Tolkien and Lewis were attracted to the genres of myth and romance not because they sought to escape the world, but because for them the real world had a mythic and heroic quality. The world is the setting for great conflicts and great quests: it creates scenes of remorseless violence, grief, and suffering, as well as deep compassion, courage, and selfless sacrifice. In an era that exalted cynicism and irony, Tolkien and Lewis sought to reclaim an older tradition of the epic hero. Their depictions of the struggles of Middle-earth and Narnia do not represent a flight from reality, but rather a return to a more realistic view of the world as we actually find it.
Tolkien reflecting on his time on the Western Front: I have always been impressed that we are here, surviving, because of the indomitable courage of quite small people against impossible odds.
Loconte’s narrative on Lewis’ experience…the sorrows of the war did not ultimately blacken Lewis’s creative life. The world of Narnia, a land watered by streams of joy – “the land I have been looking for all my life” – would emerge from the wreckage of a Great War.
Roughly four hundred “war novels” were published in the 1920s and 1930s, many of which helped to create a mythology of war an inherently ignoble and irrational.
From a pivotal middle chapter, wherein Loconte describes that discussion between devout Christians Tolkien and Hugo Dyson, with their friend and colleague, the agnostic (recently atheist), Lewis. The conversation of this fateful night lasted until 3:00 in the morning.
To Lewis, myths might be beautiful, they might charm our imaginations, but they were lies: inventions that contain no objective truth about the world.
Mythmaking, what Tolkien calls “mythopoeia,” is a way of fulfilling God’s purposes as the Creator.
Tolkien explaining his sentiment that, Yes the story of Jesus the Christ is a kind of myth: it is the authentic story of the dying God who returns to life to rescue his people from sin and death and bring them to “the Blessed Land.” where “though they make anew, they make no lie.” The difference between Christianity and all the pagan myths is that this Dying God actually entered into history, lived a real life, and died a real death.
Or as Lewis would describe his newfound belief: “…the story of Christ is simply a true myth.”
By the way, Tolkien wrote a poem - in part about this discussion called: Mythopoeia. More about this poem HERE
You may have heard of Tolkien, Lewis, Dyson, and others referred to as the Oxford Christian writers. They called themselves: the Inklings…those who dabbled in ink.

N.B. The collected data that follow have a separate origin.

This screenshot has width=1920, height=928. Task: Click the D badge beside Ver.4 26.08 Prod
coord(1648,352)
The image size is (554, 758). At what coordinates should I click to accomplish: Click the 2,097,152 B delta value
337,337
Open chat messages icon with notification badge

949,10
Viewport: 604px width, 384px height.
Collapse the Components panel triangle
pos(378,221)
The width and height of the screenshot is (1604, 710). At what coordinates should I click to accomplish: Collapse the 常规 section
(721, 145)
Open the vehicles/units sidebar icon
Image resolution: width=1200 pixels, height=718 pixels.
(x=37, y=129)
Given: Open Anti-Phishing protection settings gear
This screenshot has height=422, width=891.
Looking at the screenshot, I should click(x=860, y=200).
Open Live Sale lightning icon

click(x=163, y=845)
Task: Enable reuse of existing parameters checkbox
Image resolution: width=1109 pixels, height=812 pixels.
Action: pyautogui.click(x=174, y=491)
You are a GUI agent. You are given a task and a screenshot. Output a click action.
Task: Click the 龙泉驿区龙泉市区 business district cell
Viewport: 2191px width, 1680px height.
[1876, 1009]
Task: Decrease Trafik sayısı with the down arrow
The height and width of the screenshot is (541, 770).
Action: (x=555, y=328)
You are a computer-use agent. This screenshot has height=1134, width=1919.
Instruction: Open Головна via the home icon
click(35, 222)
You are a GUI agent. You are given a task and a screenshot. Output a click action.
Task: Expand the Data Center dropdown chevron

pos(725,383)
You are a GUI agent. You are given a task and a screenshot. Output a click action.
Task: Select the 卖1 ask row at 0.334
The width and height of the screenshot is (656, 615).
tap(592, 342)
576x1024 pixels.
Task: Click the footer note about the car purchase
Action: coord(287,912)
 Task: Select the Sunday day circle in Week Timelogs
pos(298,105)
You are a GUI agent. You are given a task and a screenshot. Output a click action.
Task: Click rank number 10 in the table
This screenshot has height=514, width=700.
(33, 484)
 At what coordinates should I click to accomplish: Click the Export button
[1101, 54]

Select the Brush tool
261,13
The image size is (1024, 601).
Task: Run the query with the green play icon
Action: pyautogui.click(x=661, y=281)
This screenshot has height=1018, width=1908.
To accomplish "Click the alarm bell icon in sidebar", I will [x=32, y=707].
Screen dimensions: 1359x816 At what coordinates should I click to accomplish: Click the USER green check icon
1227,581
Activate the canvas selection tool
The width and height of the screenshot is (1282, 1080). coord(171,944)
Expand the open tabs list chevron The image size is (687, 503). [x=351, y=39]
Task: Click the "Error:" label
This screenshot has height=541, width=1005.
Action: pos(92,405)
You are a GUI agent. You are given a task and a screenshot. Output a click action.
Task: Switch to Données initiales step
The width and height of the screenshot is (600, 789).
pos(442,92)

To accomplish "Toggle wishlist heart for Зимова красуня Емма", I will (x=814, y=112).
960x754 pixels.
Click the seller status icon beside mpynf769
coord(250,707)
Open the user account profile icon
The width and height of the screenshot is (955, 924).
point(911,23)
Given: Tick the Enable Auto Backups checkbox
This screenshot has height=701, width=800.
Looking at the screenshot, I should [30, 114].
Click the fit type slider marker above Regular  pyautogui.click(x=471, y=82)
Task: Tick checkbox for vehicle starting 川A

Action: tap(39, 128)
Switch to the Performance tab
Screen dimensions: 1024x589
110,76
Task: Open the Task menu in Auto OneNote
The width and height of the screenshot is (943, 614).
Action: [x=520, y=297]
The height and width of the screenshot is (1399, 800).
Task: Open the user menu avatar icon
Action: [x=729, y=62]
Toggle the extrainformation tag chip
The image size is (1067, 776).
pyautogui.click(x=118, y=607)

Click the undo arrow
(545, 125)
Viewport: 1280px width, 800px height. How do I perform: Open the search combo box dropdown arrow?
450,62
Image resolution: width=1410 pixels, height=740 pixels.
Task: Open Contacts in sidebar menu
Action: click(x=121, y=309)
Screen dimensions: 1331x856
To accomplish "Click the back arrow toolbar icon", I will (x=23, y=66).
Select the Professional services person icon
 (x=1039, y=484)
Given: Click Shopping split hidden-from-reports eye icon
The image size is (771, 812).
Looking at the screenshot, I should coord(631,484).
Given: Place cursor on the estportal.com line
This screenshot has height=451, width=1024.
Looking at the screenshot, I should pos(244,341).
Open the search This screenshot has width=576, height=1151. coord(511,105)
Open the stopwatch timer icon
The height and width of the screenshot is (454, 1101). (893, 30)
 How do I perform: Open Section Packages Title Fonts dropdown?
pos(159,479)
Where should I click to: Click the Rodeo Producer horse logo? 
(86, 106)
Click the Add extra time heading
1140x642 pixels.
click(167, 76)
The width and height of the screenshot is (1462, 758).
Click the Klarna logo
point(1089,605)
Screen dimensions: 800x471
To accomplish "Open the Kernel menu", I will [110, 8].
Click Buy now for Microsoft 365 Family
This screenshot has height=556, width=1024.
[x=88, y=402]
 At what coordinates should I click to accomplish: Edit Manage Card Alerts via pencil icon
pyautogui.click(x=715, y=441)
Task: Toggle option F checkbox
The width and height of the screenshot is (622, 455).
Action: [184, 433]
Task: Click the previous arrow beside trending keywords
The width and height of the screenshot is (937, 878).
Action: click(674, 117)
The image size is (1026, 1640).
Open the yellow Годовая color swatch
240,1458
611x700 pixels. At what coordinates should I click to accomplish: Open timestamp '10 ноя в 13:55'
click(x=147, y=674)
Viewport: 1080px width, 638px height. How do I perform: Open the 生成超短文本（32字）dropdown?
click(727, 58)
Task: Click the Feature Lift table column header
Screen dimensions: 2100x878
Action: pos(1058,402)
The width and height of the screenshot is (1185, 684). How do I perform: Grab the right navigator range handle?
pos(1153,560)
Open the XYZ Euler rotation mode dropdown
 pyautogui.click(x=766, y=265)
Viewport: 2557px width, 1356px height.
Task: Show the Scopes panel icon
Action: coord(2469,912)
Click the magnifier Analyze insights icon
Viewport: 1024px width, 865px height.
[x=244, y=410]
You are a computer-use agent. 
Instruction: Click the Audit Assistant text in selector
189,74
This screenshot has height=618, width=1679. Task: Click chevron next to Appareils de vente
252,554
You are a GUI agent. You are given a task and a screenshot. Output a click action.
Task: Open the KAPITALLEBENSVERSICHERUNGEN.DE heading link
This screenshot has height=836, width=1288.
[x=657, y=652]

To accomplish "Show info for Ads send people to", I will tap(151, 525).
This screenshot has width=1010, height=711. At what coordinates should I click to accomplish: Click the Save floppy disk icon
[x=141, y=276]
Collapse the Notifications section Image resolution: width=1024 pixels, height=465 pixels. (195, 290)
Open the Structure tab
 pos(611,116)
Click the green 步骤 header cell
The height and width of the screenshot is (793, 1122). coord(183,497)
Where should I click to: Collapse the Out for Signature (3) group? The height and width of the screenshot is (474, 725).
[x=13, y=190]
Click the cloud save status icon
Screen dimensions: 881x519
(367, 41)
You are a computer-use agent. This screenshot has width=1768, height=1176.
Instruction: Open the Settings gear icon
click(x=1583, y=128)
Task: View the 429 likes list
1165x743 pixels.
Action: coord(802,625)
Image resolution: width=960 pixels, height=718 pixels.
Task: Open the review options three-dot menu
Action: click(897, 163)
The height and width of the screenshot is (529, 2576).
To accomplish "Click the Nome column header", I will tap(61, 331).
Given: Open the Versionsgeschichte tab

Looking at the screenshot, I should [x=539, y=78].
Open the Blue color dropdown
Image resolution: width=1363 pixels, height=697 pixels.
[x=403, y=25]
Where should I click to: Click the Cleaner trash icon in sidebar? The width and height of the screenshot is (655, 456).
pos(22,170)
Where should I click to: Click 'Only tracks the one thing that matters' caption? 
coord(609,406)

More excerpts of Loconte’s narrative/commentary on Tolkien’s and Lewis’ writings:
For in their voice is a warning: a call to “do the deed at hand” no matter what the cost. In their presence is strength: the grace to “cast aside regret and fear.” Grace beyond all hope. These are the great themes that dominate their works and continue to delight generations of readers.
The heroes of these stories are vulnerable to temptation and corruption, while the antagonists are almost never beyond redemption.
Rejecting equally the moods of militarism and pacifism, these authors charted a middle course: a partial return to the chivalrous ideal. Only a society that upheld this ideal – in its art, literature, and its institutions – could hope to resist the dark and hungry forces arrayed against it.
Like few other writers over the past century, they show us what friendship can look like when it reaches for a high purpose and is watered by the streams of sacrifice, loyalty, and love.
J.R.R. Tolkien to his son Christopher, serving in WWII: “Well, there you are: a hobbit amongst the Urukhai. Keep up your hobbitry in heart, and think that all stories feel like that when you are in them. You are inside a very great story!”